Selling a home is never easy, so expecting something after just 2 months is premature.
I do not recommend renting this property. Having a pool requires maintenance and upkeep. Even if you offered to share the cost of upkeep and water, you still risk damage to the filter system and yard maintenance. You should have an inspector go through the property so you have an idea of things that may come up in a negotiation.
Market this house – get a realtor that will promote your property and get your home listed on the web, craiglist, newspapers, etc..
Hang in there.
the market will eventually swing the other way. i’d keep it if you can.
I would say it depends on how long you can hold on to the property without losing it. To be honest, I do not expect the market to come back anytime soon. Interest rates are what fueled this housing market! For your future home purchases, follow this rule – make your money when you buy. What I mean by this is buy houses 70-80% below market (this is easily done in a buyers market) and sell 20-30% above market (sellers market) and you will not go wrong! So I would say if you can, hold on to the house.
rent it as vacation rental go to VRBO.COM they can get you 800 to 1000 a week as vacation property !!I know I use them !!!
Try offering owner carried financing, You can sell the mortgage afterwards. You can usually get a higher price for the house and a higher interest rate that way, and more buyers… You have to be carefull to do a through credit and background check too.
Also, you are getting a 100% loss on your mortgage payments now, so that 300-500 per month loss if you rent, is a smaller loss than the 100% loss. You can charge more for rent on a lease with option to buy, but again, through background and credit check.
Or You can look at a lease-option, rent to families or people who cannot qualify for a bank loan but have the income to pay your desired rent (which can be above market) and give them the option to buy end the end of the agreed term, say 3 years.
Good part for a family or couple looking to buy is if they pay rent on time and build up a good rating, they may qualify for a loan or save up more for a deposit….
You can find out more here–to-own-property.blogspot.com
But always surround yourself with a good lawyer and accountant who specialise in property.
Good luck
Not sure if this would help. Usually, a housing market correction last for years. It is unlikely things will brighten up in a few months, afterall, this bubble took 5 years for form.
It might be better to give some discount so you unload the house quickly and can use the gain of the home to make money elsewhere quickly. At the same time, you will save money by not paying mortgage for the next 5 months.
For example, if mortgage is $2500/mo. and you have $300,000 gain sitting in the house, by selling it now rather than 5 months later will save you $12500. It will also earn you as much as $7000 from interests (Assuming CD are paying 5.5% or higher).
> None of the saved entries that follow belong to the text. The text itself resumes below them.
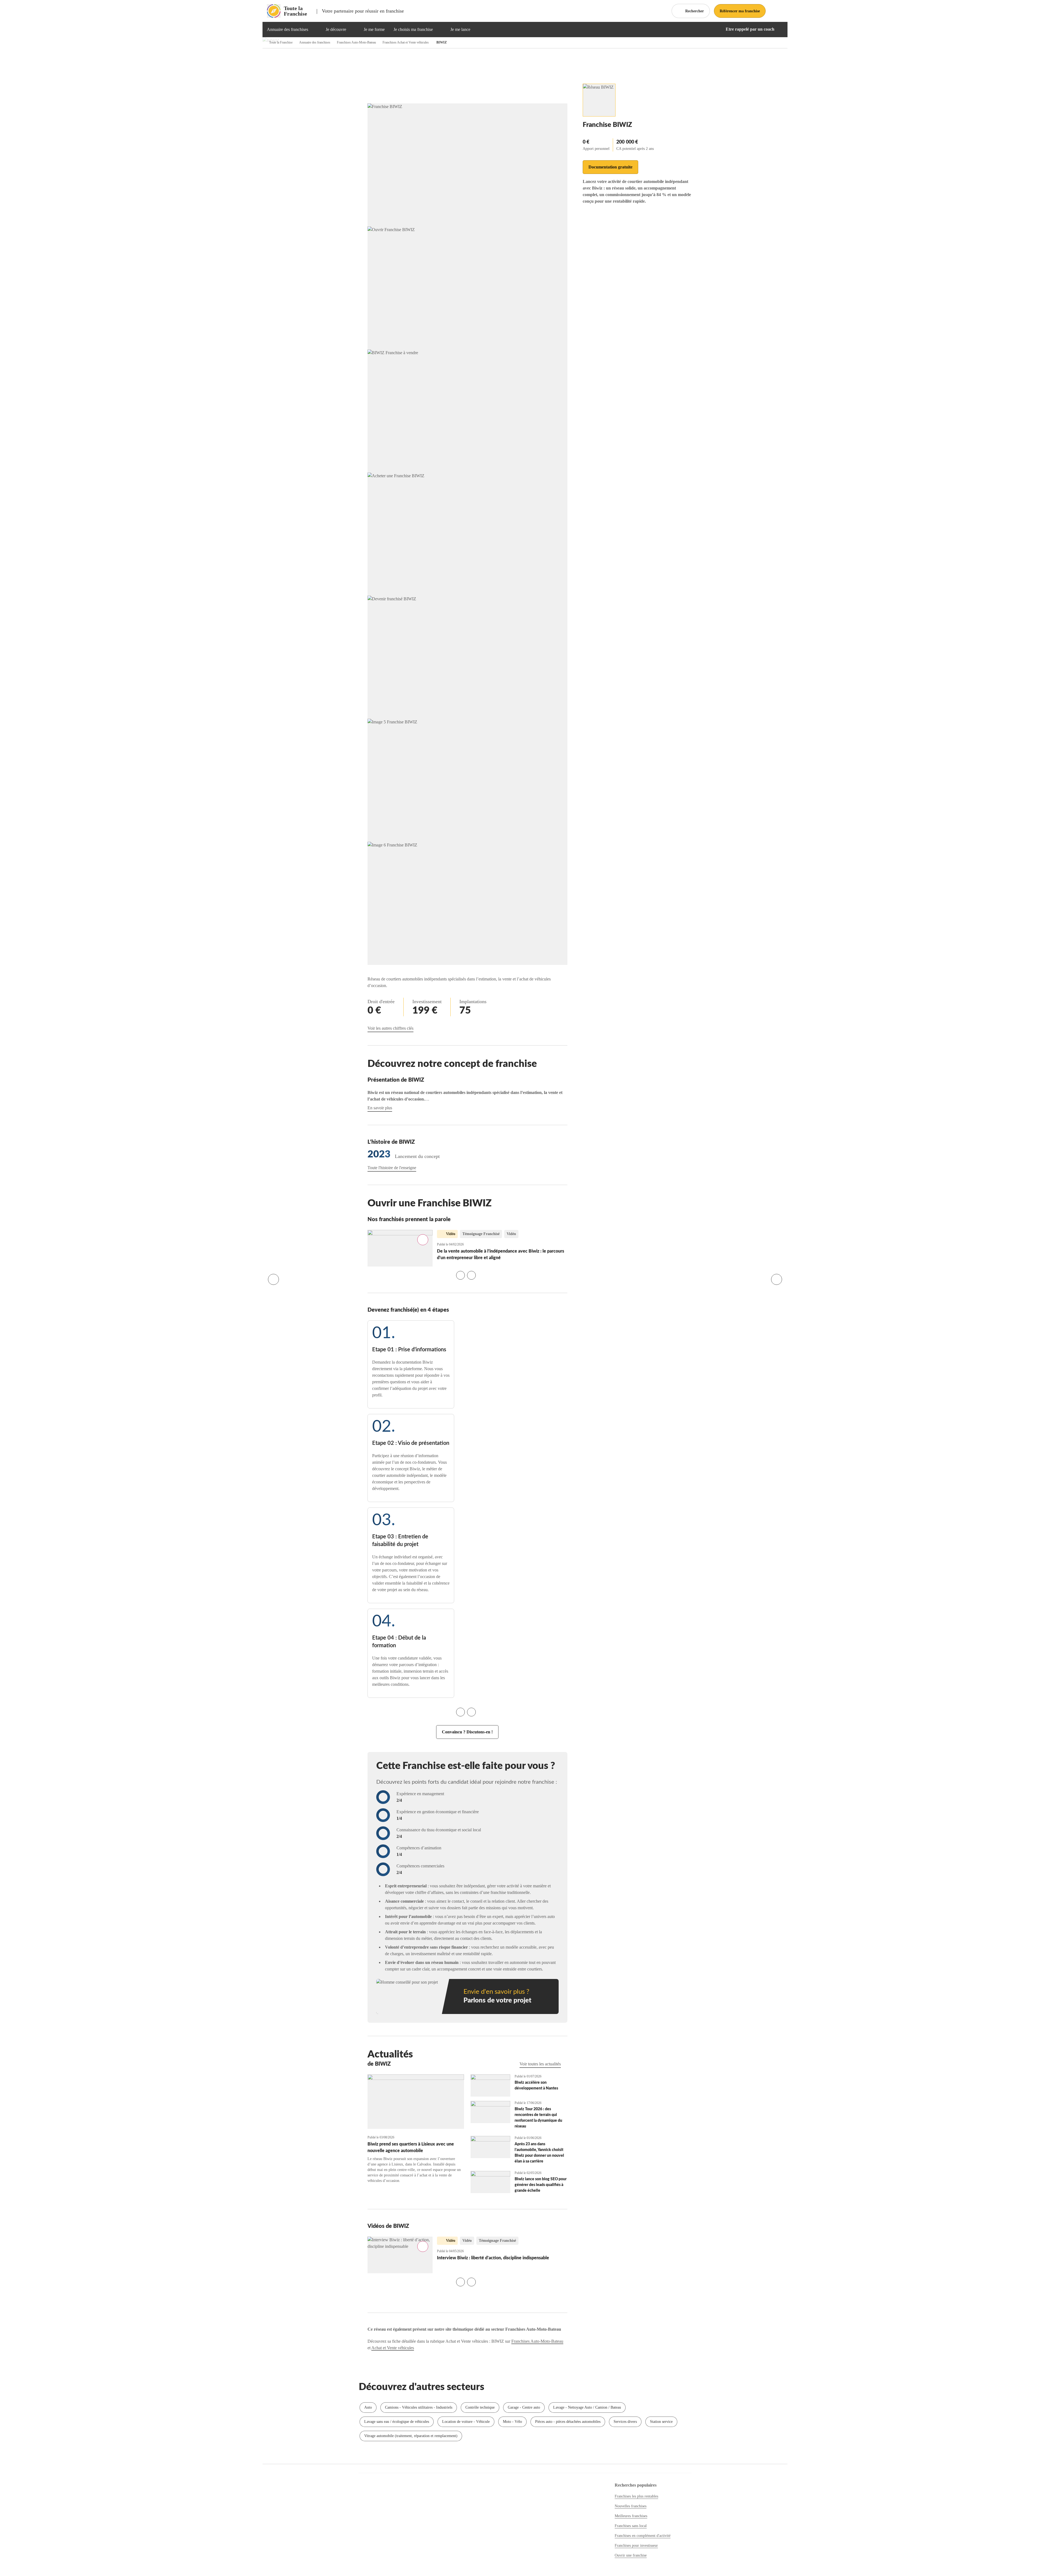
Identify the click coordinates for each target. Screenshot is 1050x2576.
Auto (368, 2407)
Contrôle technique (480, 2407)
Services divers (625, 2422)
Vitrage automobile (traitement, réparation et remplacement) (410, 2436)
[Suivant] (776, 1279)
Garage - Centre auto (524, 2407)
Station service (661, 2422)
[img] (315, 29)
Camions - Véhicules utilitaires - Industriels (418, 2407)
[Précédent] (273, 1279)
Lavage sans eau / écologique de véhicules (396, 2422)
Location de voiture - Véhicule (466, 2422)
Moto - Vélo (512, 2422)
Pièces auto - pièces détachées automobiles (567, 2422)
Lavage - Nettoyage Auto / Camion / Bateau (587, 2407)
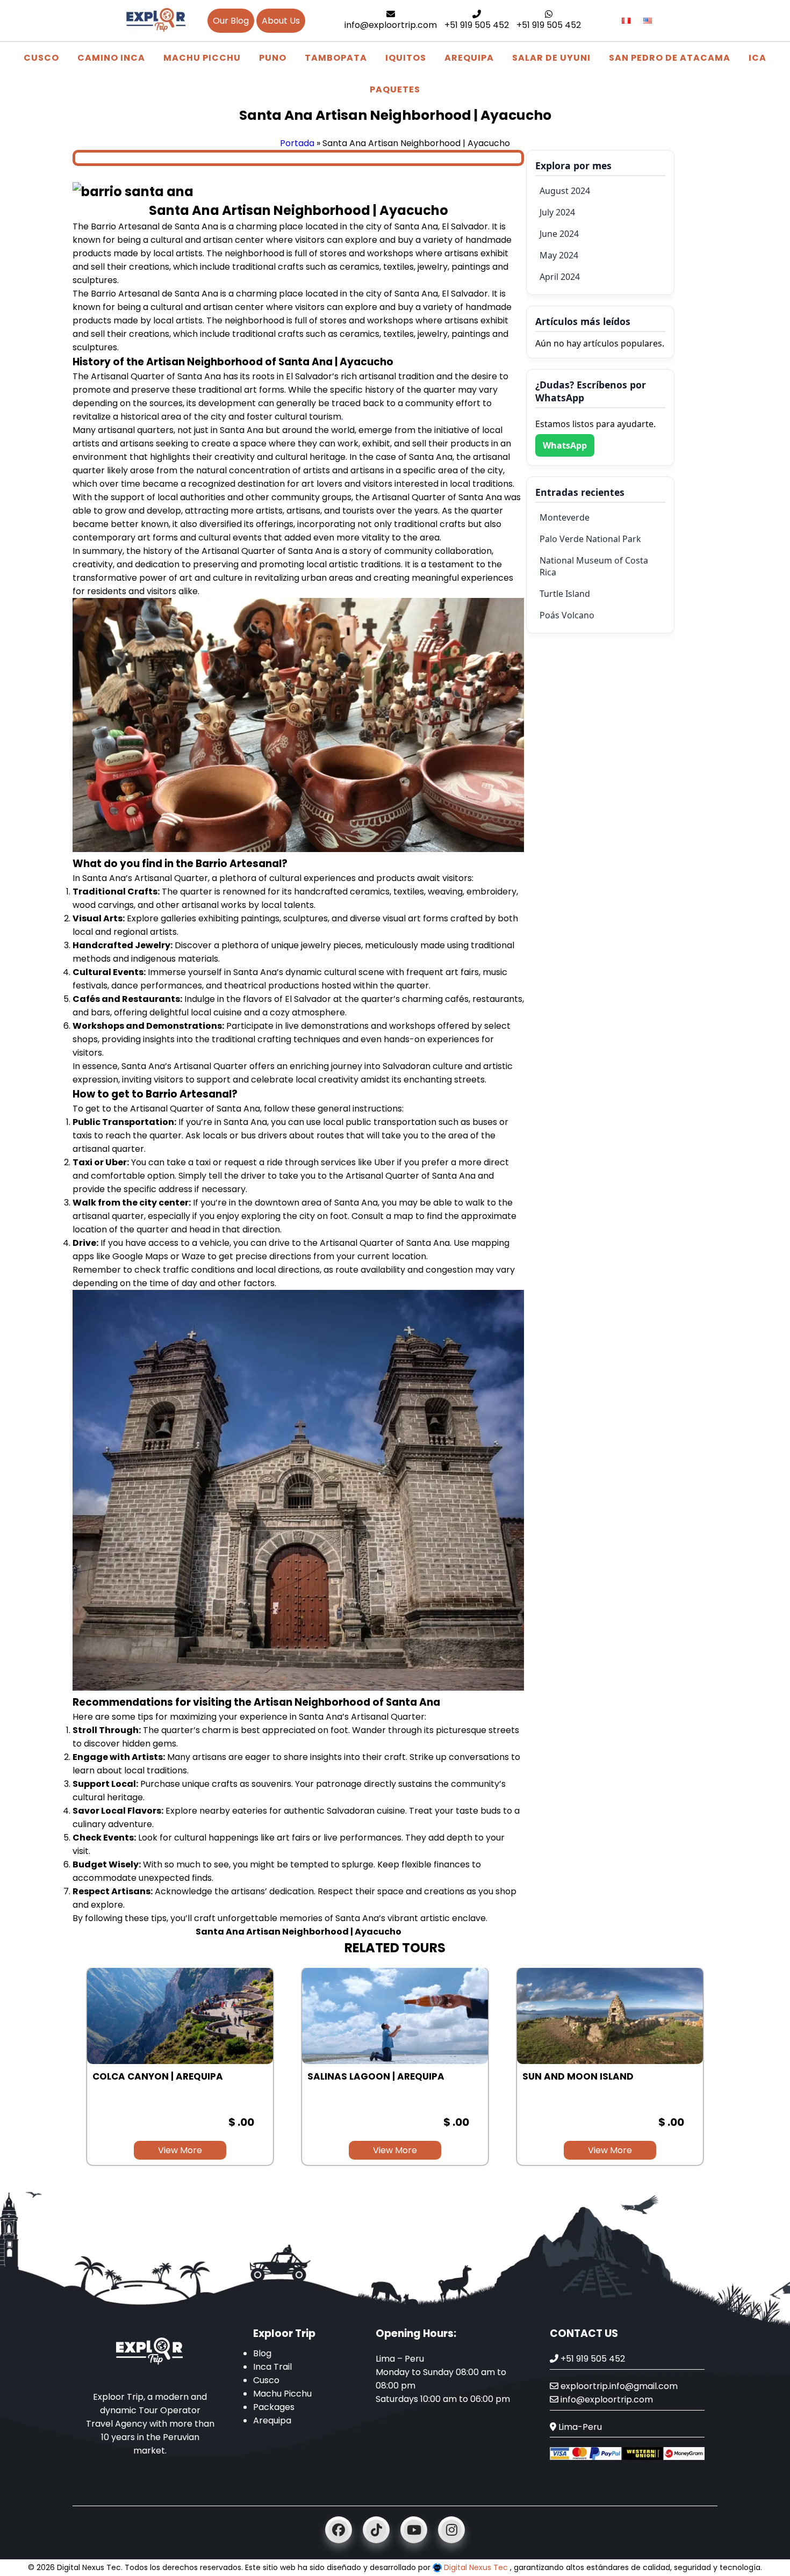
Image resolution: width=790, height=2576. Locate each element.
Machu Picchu (202, 58)
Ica (757, 58)
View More (180, 2150)
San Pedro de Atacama (669, 58)
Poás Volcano (567, 615)
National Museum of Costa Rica (594, 566)
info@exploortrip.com (390, 25)
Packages (274, 2407)
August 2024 (565, 191)
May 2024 (559, 255)
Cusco (41, 58)
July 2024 (557, 212)
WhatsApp (565, 445)
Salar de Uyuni (551, 58)
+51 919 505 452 (476, 25)
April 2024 (560, 277)
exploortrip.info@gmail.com (618, 2386)
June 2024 (559, 234)
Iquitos (405, 58)
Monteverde (565, 517)
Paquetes (395, 89)
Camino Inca (111, 58)
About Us (281, 21)
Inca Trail (272, 2367)
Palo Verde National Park (590, 539)
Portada (297, 143)
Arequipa (469, 58)
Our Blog (231, 21)
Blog (262, 2353)
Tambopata (336, 58)
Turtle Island (565, 594)
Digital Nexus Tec (476, 2567)
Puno (272, 58)
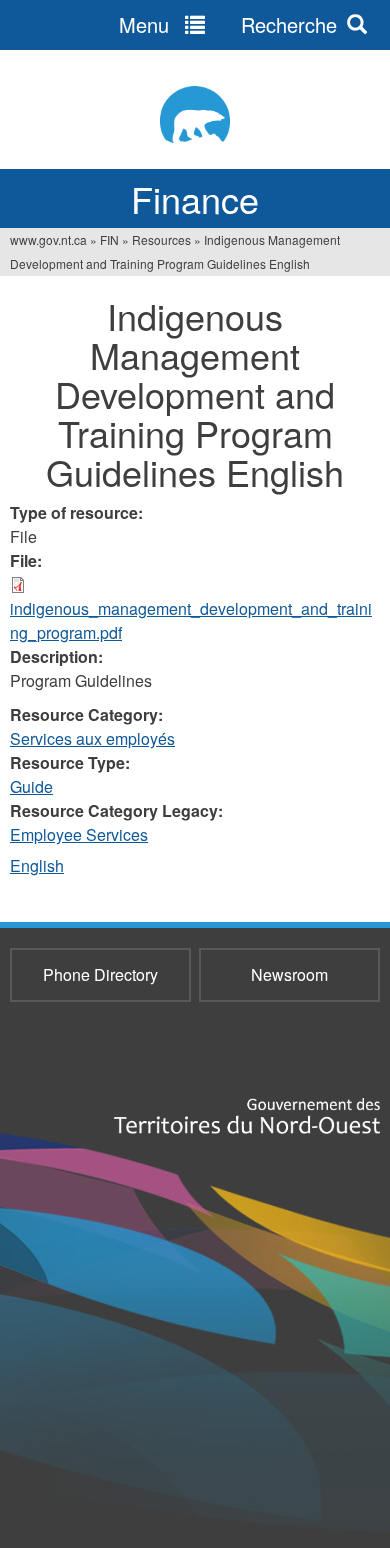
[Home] (195, 114)
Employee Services (79, 834)
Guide (31, 786)
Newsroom (289, 974)
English (37, 865)
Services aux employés (92, 738)
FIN (109, 239)
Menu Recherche (228, 24)
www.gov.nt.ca (48, 239)
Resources (161, 239)
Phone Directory (100, 974)
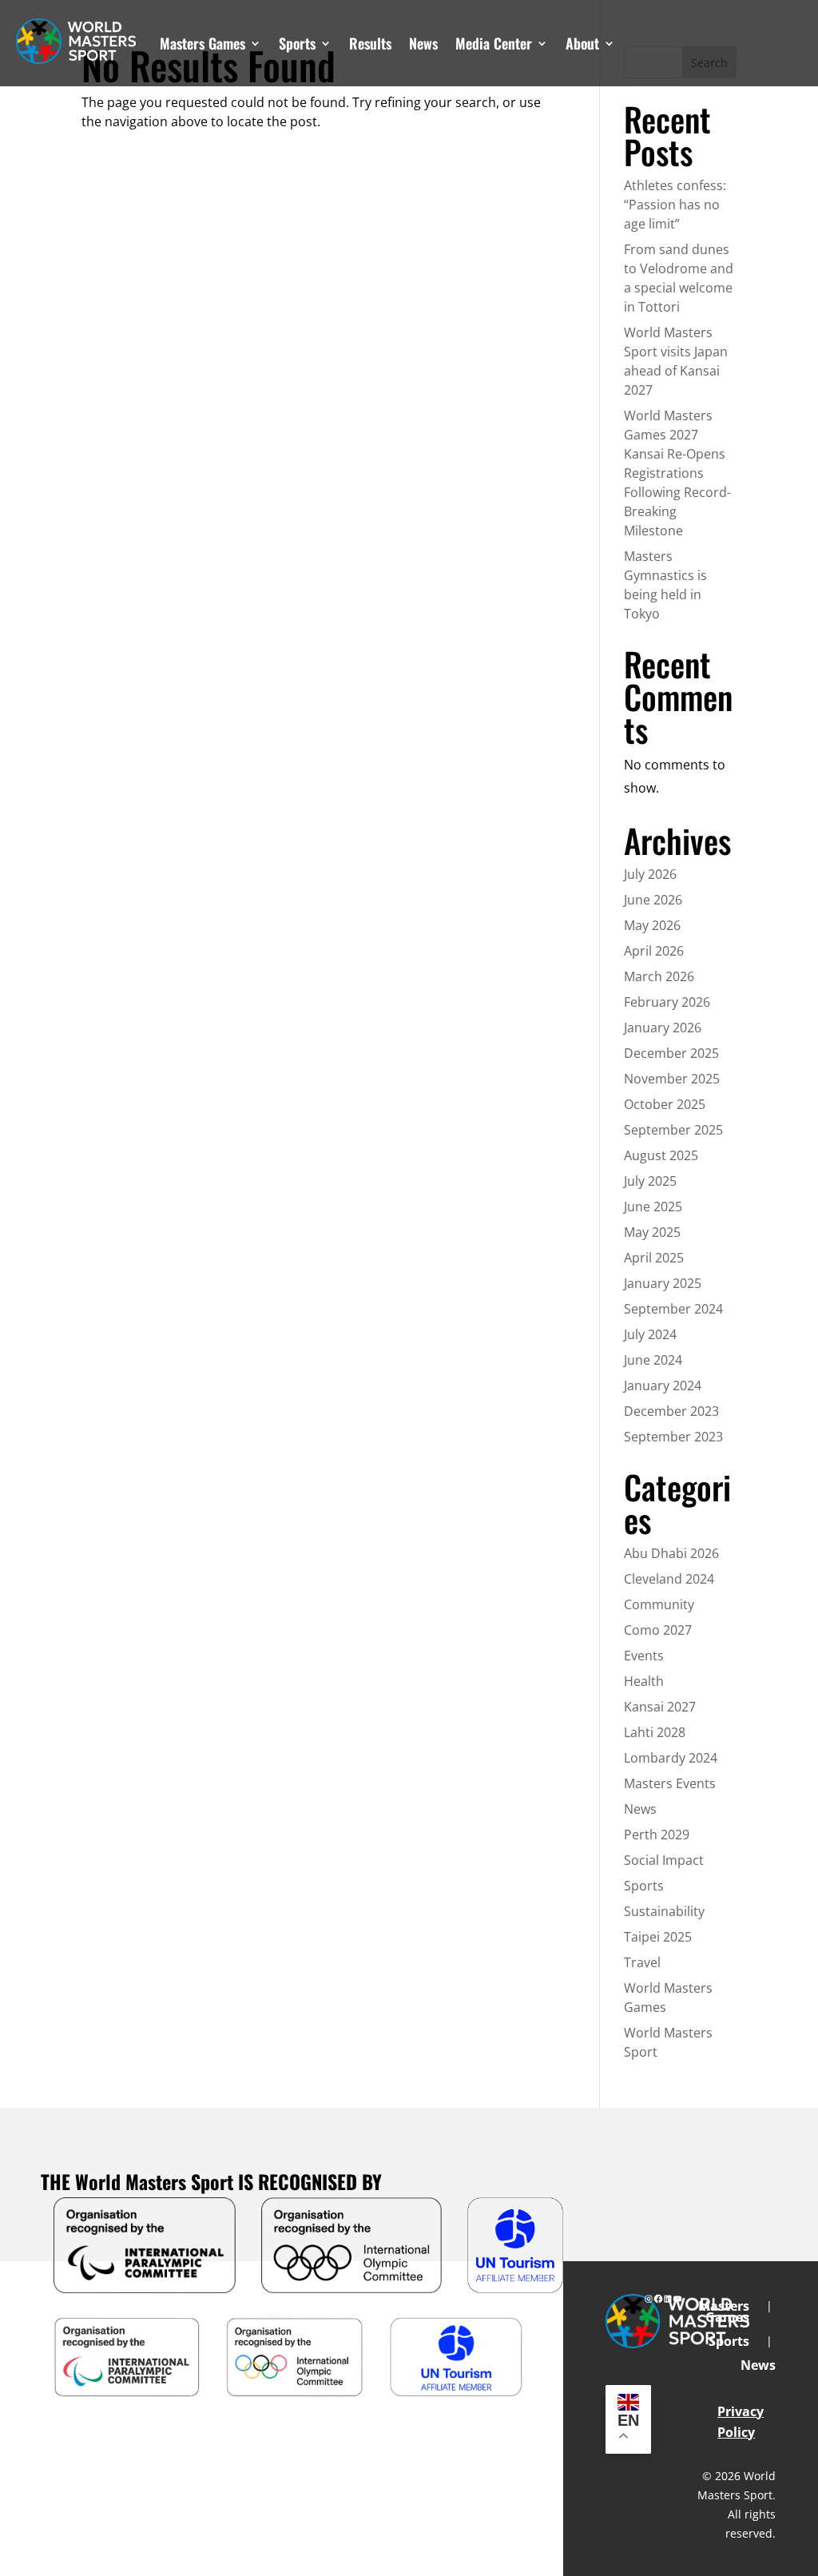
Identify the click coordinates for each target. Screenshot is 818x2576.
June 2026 (653, 899)
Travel (642, 1962)
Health (644, 1681)
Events (644, 1655)
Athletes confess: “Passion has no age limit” (675, 205)
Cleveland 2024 (669, 1579)
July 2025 (650, 1181)
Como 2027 (658, 1630)
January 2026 (662, 1027)
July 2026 (650, 874)
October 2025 (664, 1104)
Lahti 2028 (654, 1732)
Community (659, 1604)
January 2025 (662, 1283)
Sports (297, 43)
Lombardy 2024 (670, 1758)
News (423, 43)
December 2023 (671, 1411)
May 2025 (652, 1232)
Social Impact (664, 1860)
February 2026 (667, 1002)
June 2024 (653, 1360)
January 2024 (662, 1385)
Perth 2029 (656, 1834)
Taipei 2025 (658, 1937)
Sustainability (664, 1911)
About (582, 43)
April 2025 (654, 1257)
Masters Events (670, 1783)
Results (370, 43)
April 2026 (654, 951)
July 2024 (650, 1334)
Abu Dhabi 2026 (671, 1553)
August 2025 (661, 1155)
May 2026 (652, 925)
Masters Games (202, 43)
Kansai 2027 (660, 1706)
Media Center (493, 43)
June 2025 (653, 1206)
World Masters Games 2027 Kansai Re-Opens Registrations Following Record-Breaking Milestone (677, 473)
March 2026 (659, 976)
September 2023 (673, 1436)
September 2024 (673, 1309)
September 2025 (673, 1130)
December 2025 (671, 1053)
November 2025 (672, 1078)
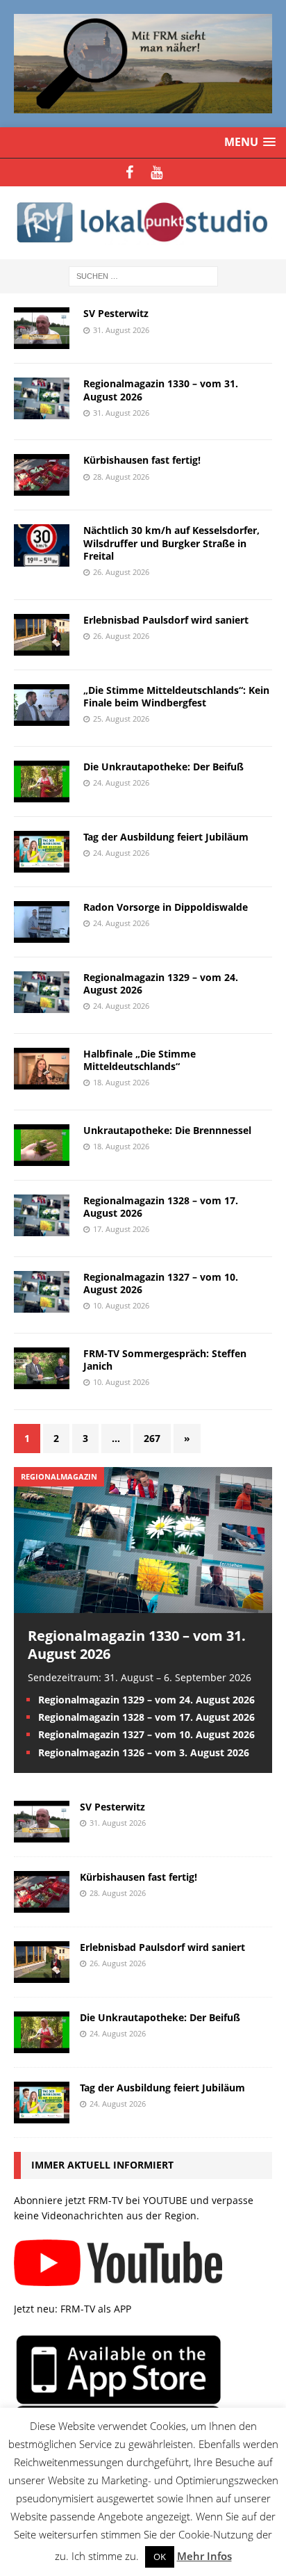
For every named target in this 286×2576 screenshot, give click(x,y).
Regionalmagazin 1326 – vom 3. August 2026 (143, 1752)
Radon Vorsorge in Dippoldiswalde (165, 907)
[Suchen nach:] (143, 275)
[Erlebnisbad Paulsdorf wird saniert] (41, 1975)
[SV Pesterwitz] (41, 1834)
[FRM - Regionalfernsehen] (143, 222)
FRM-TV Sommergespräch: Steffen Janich (164, 1359)
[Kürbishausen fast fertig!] (41, 1904)
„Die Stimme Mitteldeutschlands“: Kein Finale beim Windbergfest (176, 696)
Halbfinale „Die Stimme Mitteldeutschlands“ (139, 1060)
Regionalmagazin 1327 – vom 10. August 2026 (160, 1283)
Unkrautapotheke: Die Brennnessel (167, 1130)
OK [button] (159, 2556)
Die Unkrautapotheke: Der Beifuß (163, 766)
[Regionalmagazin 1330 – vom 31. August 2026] (143, 1604)
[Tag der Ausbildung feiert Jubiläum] (41, 2115)
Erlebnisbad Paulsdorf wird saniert (166, 619)
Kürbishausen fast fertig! (142, 460)
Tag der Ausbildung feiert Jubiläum (166, 836)
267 (152, 1438)
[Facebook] (129, 172)
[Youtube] (156, 172)
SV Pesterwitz (116, 313)
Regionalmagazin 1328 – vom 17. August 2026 (160, 1207)
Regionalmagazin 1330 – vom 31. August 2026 (160, 390)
Total financial benefit for selling early would be $20,000. I would give buyer some discount just because of that.
Finally, keeping a house in selling condition is a lot of work. If your realtor does staging, it costs extra to rent furnitures. If you are living in the unit, it takes extra effort to keep it clean. So, sell it fast!
Homes are always selling and the best home for the best price is always getting showings. If it’s that dead for you after 2 months then your priced far enough over your competition that it doesn’t even look good on paper. If you can sell it now and make a profit you should. Take your money elsewhere and get a better return on investment you should do it. Don’t just stick you head in the sand.
Remember when the stock market started going down and everyone held out thinking it was about to go back up? They could of sold and got into a better equity like gold and done just fine. Now it did come back some..but that’s a lot of lost time that money could of been working for their owners.
You likely calculated your price based off area appreciation during the time you held it and locked in on how much you want to make. That isn’t how you calculate value. You have to price it at current market conditions to get a sale.
Now, if your willing to hold your home for 2 years at a $500 dollar month loss, maybe you drop your house that $12,000 dollars before your destroy your house with renters. On the other hand you could wait speculatively hoping the market comes back (it will eventually) or that rents will go up (they are)
Personally, I believe you’d be better off taking what money you made and moving it into a better investment that will actually make you a return over the next couple years.